Suppose I want to factor $P(x)=5x^2 -17x +6$.
- Set $5x^2 -17x +6 = 0 $
$5x^2 -17x +6 = 0 $
$\rightarrow 5x^2 -17x = -6$
$\rightarrow x(5x-17) = -6$
$\rightarrow x(5x-17) = -6$ $= (-2)(3) = (3) (-2) = (6)(-1) = (-1)(6)...$
By trial and error, find a solution : $x = 3$ ( since $3 ( (5\times3) - 17) = -6$). That is number $3$ is one value of $x$ that brings one of the desired pairs of factors, namely , the product : $(3)(-2)$.
So, by the factor theorem $(x-3)$ must be a factor of the the original quadratic trinomial.
So $P(x)= (x-3) Q(x)$ where $Q(x)$ is a polynomial of degree $(2-1) = 1$, hence linear.

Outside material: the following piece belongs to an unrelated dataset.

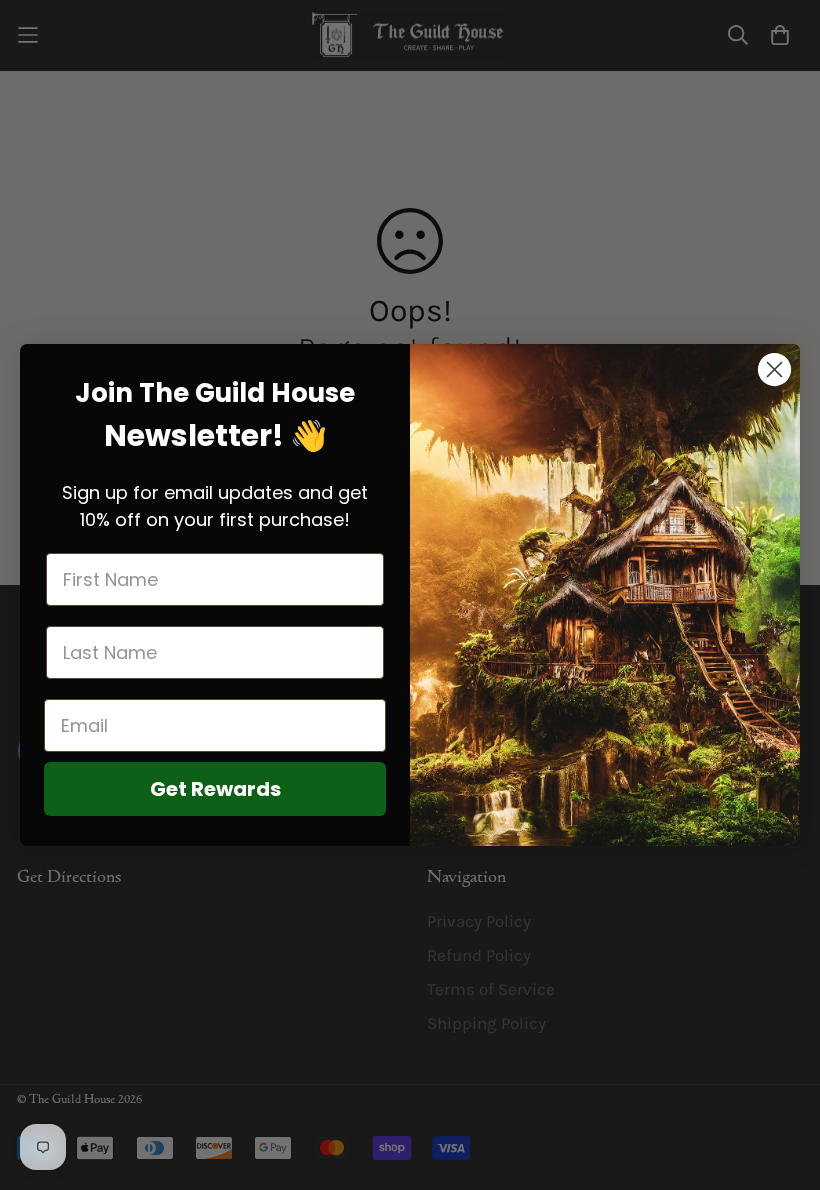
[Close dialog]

That is $ Q(x) = (ax+b)$.
Find coefficients $a$ and $b$ such that : $(x-3) ( ax+b) = P(x)=5x^2 -17x +6$.
If $(x-3) ( ax+b) = 5x^2 -17x +6$
then ( by developping the LHS) $ax^2= 5x^2$ implying $a = 5$ and $(-3)b=6$, implying $b=-2$.
- Hence : $Q(x)= ( 5x -2)$ and $P(x)= (x-3) ( 5x-2)$.

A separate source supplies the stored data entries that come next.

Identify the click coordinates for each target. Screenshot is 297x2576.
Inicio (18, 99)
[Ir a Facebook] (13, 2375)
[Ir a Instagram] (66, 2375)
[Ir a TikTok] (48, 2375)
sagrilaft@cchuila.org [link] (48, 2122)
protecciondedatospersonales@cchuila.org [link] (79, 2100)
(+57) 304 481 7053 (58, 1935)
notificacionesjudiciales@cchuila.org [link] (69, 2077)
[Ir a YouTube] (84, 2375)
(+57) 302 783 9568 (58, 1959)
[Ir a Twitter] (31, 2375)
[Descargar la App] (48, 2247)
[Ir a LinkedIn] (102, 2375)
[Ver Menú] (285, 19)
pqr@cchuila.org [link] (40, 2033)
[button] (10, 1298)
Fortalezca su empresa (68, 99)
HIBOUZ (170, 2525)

Obiusvly, you can factor with zuch method only the solutions belongs to $Z$ or $Q$. In yahat case is very simple to find a possible zero by trial and error. At the contrary, if you let $P(x)=x^2-4x+2$, you can't apply your method. Also, I advise you to check the Rational Root theorem.